PsiBlastAnalyse - parser and filter for PsiBlast results. The program is intended to parse the results from PriBlastSearch tool, although it can read in any ouput fromBlast or PsiBlast program, providing that is in format “0” (i.e. -m 0 was used to run Blast). This program can read in and combine several blast outfiles. Results may be filtered in several different ways

-align.query.fasta=<file name> an input query (target) sequence(s) in FASTA format
-align.query.pdb=<file name> an input query (target) file in the PDB format
-blast.db=<string> full path to the database to be used in blast searches
-blast.dry_run in dry run mode the program does not run (Psi)Blast; all the commands are printed on stdout
-blast.filter_hits.by_coverage=<value> discard all hits that cover less than a given ratio of the query sequence
-blast.filter_hits.by_evalue=<value> discard all hits worse than a given e-value cutoff
-blast.filter_hits.by_seqid=<value> remove redundant HSPs by applying sequence identity cutoff
-blast.filter_hits.longest_gap=<number> remove HSPs whose longest gap is too long (by default it removes hits with score negative)
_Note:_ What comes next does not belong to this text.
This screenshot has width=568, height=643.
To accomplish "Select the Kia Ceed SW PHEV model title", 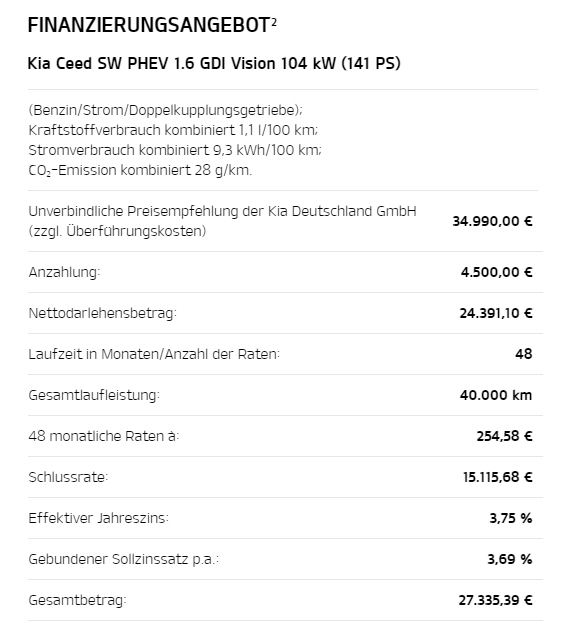I will click(214, 64).
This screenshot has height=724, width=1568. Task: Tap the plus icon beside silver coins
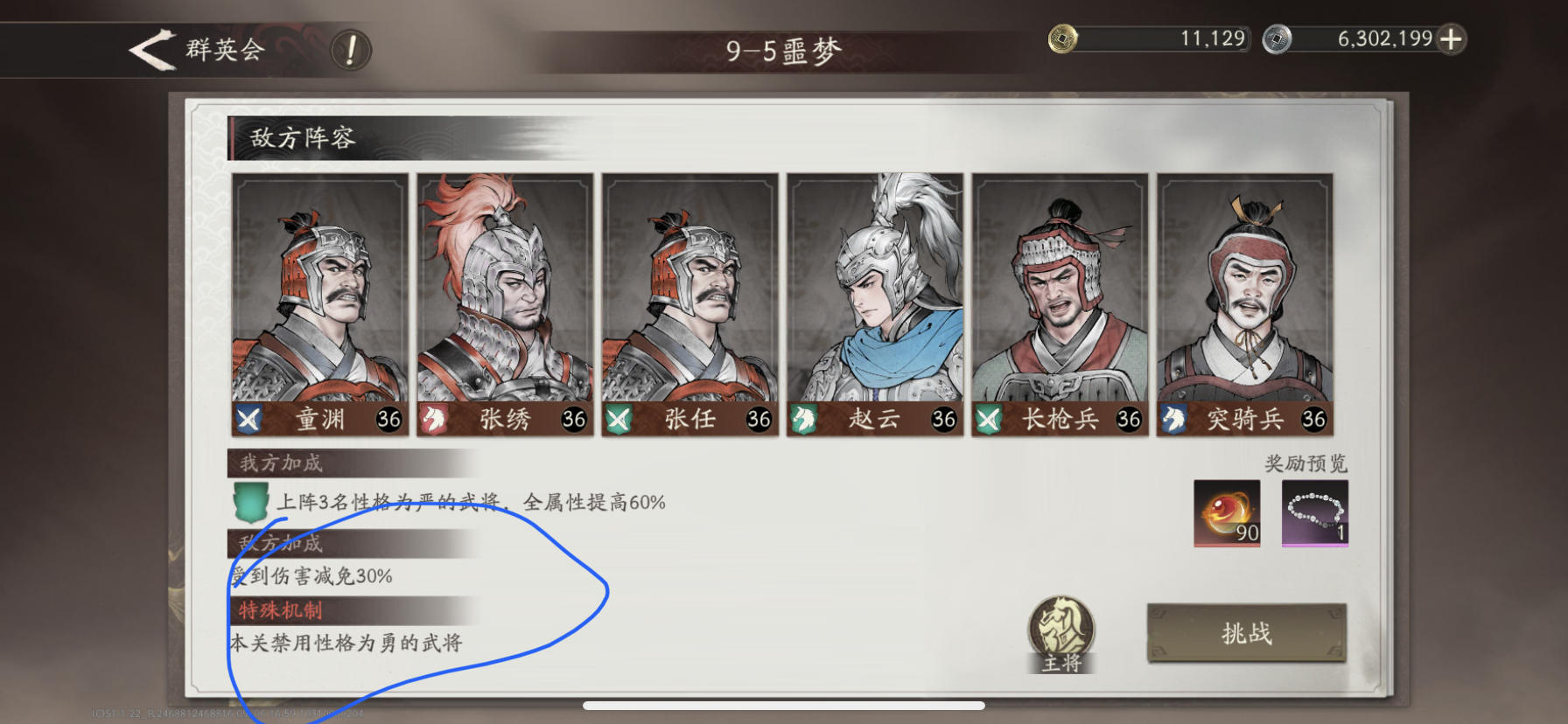pos(1451,39)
-blast.filter_hits.min_score=<value> remove HSPs whose BLAST score is too low (by default it removes hits with score negative)
-blast.filter_hits.query_seq_id=<value> remove HSPs whose sequence identity measured to the query is too low
-blast.filter_hits.uniq_gid remove sequences with redundant GId
-blast.input_hits=<strings> provide one or more psiblast output files to be processed
-blast.input_hits.mask=<string> provide a bash-like mask to select input files; the path must be specified with -blast.input_hits.path option
-blast.input_hits.path=<string> provide a path to input files (psiblast output). This option reads the value of -blast.input_hits.mask flag, which by default is set to: *.outfile
-blast.show_cfg prints Psi-Blast cofiguration on stdout
-h print a brief summary of available options
-help=<name-part> print a help message on the screen - ANSI terminal version with visual enhancements. If <name-part> argumen is given, the program will print only these options that contains that substring
-help.dox=<name> print a help message in doxygen (*.dox) format on the screen for the PsiBlastAnalyse program
-help.md=<name> print a help message in markdown (*.md) format on the screen
-help.option=<option-name> print a help message for a single option on the screen.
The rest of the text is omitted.